Passage for review -
»»

Sleep specialists know that there is a correlation between GERD and sleep apnea (a condition in which breathing stops or becomes very shallow when sleeping)...this has been established in studies. What hasn't been established is which comes first, the apnea or the gerd.
Some people think that gerd wakes up the person up at night...but it's probably be the other way around. When a person stops breathing for periods of time when they sleep, or if their breathing is very shallow, the oxygen level in the blood drops causing the body to wake up and start breathing again (often with rapid heavy breathing). This can go on many, many, many times during the night (I stopped breathing 37 times per hour and woke up 33 of those times but was unaware I was doing this). Some researchers theorize when the body attemps to catch its breath, the heavy breathing results in a damaged upper airway and an impaired swallowing reflux which would prevent holding back the acid. However, at this point it is only a theory which is currently being studied.

««

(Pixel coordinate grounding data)
»»

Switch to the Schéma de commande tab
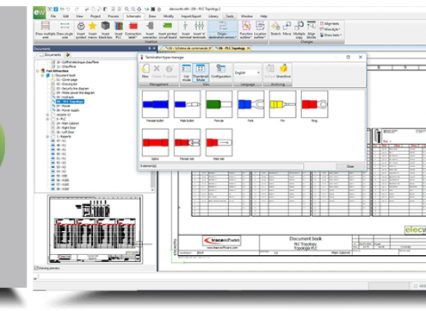 click(x=188, y=48)
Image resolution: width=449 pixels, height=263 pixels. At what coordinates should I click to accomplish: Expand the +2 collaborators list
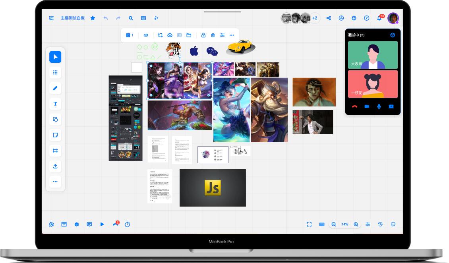(x=315, y=18)
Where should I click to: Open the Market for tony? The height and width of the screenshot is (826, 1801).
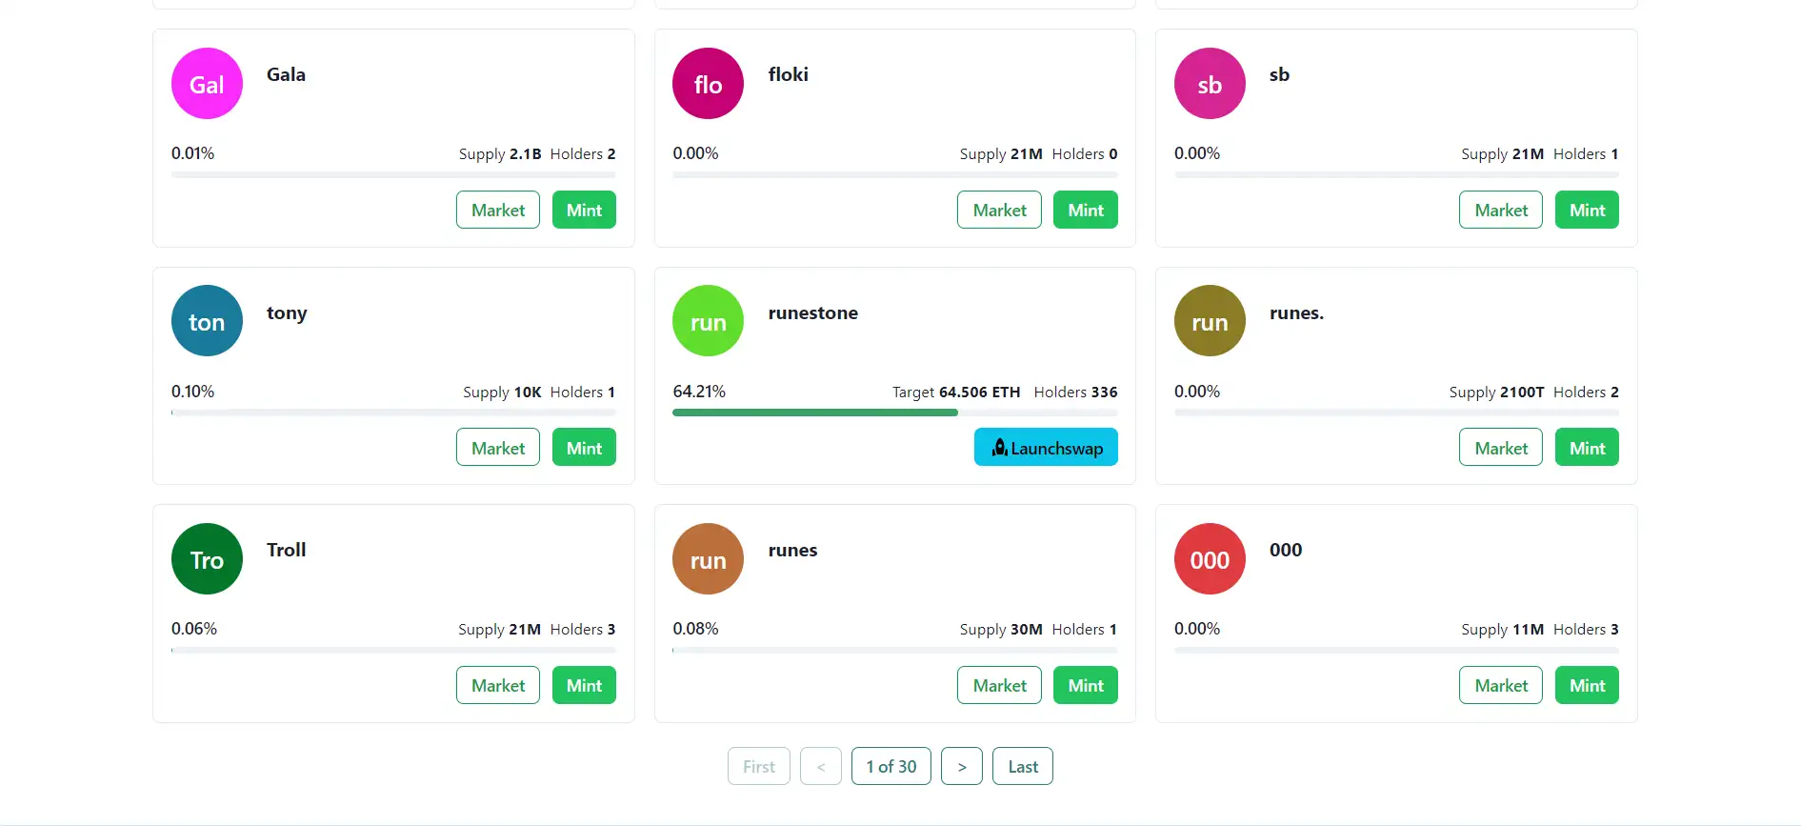pos(497,448)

««

Work to complete -
1) Swap "Sleep specialists" for "Doctors" in the passage on GERD and sleep apnea, and give the text again starting at "Sleep specialists know" and ending at "or the gerd.".
2) Carry the passage on GERD and sleep apnea forward from the point where it stops.

Outputs in order -
1)
Doctors know that there is a correlation between GERD and sleep apnea (a condition in which breathing stops or becomes very shallow when sleeping)...this has been established in studies. What hasn't been established is which comes first, the apnea or the gerd.

2)
What's fact is that treatment of sleep apnea (with a cpap) often results in improving gerd symptoms...theory is that the air pressure used to keep the airway open for breathing, puts pressure on the thorax preventing the acid from coming up from the stomach. My GERD disappeared completely after cpap treatment...I don't get it in the day either (except for that short bout with the bp med,
). Perhaps the pressure on my thorax at night was enough to give my body time to heal. Who knows? All I know is that it is no longer a problem.